Learning Outcomes addressed

  • LO1 (legal, social, ethical, and professional issues faced by machine learning professionals) - the primary focus of CD1. My posts engaged with cybersecurity resilience as a professional issue, supply-chain cascade as a social issue, manual-fallback patient-safety implications as an ethical issue, and the implementation gap (Accenture, 2025; World Economic Forum, 2025a) as a governance issue.
  • LO2 (datasets, applicability and challenges) - secondary thread, through the Industry 4.0 framing of data-intensive smart manufacturing and AI quality control.

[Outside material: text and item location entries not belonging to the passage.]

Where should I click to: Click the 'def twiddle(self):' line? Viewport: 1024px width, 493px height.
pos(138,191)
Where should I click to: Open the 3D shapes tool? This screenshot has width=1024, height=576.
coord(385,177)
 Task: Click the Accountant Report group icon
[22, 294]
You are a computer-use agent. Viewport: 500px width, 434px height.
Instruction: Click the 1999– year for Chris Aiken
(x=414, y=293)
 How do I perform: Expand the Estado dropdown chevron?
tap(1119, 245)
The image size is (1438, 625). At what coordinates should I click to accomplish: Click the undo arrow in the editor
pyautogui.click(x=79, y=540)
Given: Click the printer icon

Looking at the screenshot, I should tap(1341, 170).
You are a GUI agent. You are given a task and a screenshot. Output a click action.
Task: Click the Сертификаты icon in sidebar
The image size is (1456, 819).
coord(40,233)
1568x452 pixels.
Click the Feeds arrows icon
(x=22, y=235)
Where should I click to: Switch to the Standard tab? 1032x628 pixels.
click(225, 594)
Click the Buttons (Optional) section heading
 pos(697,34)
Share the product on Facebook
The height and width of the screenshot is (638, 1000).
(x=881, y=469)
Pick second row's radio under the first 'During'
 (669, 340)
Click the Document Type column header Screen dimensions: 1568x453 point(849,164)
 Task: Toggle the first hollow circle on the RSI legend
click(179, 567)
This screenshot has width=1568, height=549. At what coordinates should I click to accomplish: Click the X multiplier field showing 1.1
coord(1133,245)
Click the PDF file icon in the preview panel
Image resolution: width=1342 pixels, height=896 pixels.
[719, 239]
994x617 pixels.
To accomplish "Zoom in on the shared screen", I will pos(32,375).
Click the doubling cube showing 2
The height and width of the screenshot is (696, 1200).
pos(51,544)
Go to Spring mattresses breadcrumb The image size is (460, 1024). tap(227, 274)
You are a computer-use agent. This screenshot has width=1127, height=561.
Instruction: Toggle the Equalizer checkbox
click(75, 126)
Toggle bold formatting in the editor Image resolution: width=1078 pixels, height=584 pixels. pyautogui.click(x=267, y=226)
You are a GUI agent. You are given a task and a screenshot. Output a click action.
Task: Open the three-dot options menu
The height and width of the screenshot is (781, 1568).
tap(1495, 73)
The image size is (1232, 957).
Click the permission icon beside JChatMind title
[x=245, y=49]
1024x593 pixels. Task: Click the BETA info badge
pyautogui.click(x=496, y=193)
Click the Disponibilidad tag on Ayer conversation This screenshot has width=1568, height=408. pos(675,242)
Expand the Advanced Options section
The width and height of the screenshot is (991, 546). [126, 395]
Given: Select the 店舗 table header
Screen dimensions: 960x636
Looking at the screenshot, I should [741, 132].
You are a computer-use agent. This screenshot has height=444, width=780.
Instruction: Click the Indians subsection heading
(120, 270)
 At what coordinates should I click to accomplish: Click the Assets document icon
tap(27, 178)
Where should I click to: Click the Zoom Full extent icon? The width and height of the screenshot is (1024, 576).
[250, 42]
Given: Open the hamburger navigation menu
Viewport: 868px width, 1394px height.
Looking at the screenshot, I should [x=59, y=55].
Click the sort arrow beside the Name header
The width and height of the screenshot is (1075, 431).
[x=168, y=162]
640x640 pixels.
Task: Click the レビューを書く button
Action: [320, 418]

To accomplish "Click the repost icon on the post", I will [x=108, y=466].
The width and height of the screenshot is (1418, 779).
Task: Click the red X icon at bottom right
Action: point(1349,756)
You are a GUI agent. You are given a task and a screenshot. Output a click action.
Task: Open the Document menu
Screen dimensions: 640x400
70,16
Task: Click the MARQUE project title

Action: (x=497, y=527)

Per-evidence LO mapping is on the Learning Outcomes Mapping page and the Evidence Index.

References

Inline references appear within each section above. The consolidated alphabetical list lives on the References page. The references introduced or used in CD1 include Accenture (2025), BMW Group (2023), BMW Group (2025), Crosignani, Macchiavelli and Silva (2020), European Commission (2021), Jaguar Land Rover (2025), Janardhan (2021), Korinek and Stiglitz (2021), McBride et al. (2020), Metcalf (2024), Moore et al. (2023), NIST (2024), OECD (2023), Office of the Controller and Auditor General (2022), Reuters (2025), Rose et al. (2020), West Pharmaceutical Services (2026), World Economic Forum (2025a), World Economic Forum (2025b), Young (2025), plus the self-authored evidence items Mella (2026y) initial post, Mella (2026z) peer response to Leah, Mella (2026aa) peer response to Sonya, Mella (2026ab) summary post.